Sure enough, cracks are beginning to show

Post by Rina7RS »

Artists, writers, and singers are challenging the legitimacy of machine-generated intellectual property. Debates about ethics, regulation, and the coming of superintelligence are swirling in Washington. Perhaps most worryingly, word is starting to spread in Silicon Valley that generative AI isn’t actually useful. Products are falling far short of expectations, as evidenced by poor user retention rates. End-user demand for many apps is beginning to plateau. Is this just another false cycle?

AI’s lost summer has critics doing a smug tomb dance reminiscent of the early days of the internet, when, in 1998, a prominent economist declared: “By 2005, it will be clear that the Internet will have no greater impact on the economy than the fax machine.”

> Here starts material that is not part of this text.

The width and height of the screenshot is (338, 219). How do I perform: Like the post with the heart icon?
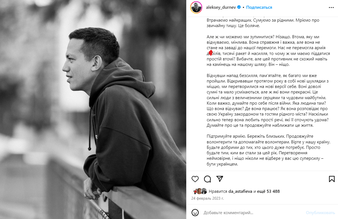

There is no doubt that despite the noise, hysteria and south korea mobile database atmosphere of uncertainty and discontent, generative AI has already had a more successful start than SaaS , with over $1 billion in revenue from startups alone (the SaaS market took years, not months, to reach the same scale). Some apps have become household names: ChatGPT has become the fastest growing app with strong market fit among students and developers; Midjourney has become our collective creative muse, reportedly achieving hundreds of millions of dollars in revenue with a team of just 11 people; and Character has popularized AI entertainment and companionship, creating the consumer “social” app we most desire—users spend an average of two hours in the app.

Still, these initial signs of success do not change the fact that many AI companies simply do not have product-market fit or sustainable competitive advantage, and that the over-exuberance of the entire AI ecosystem is unsustainable.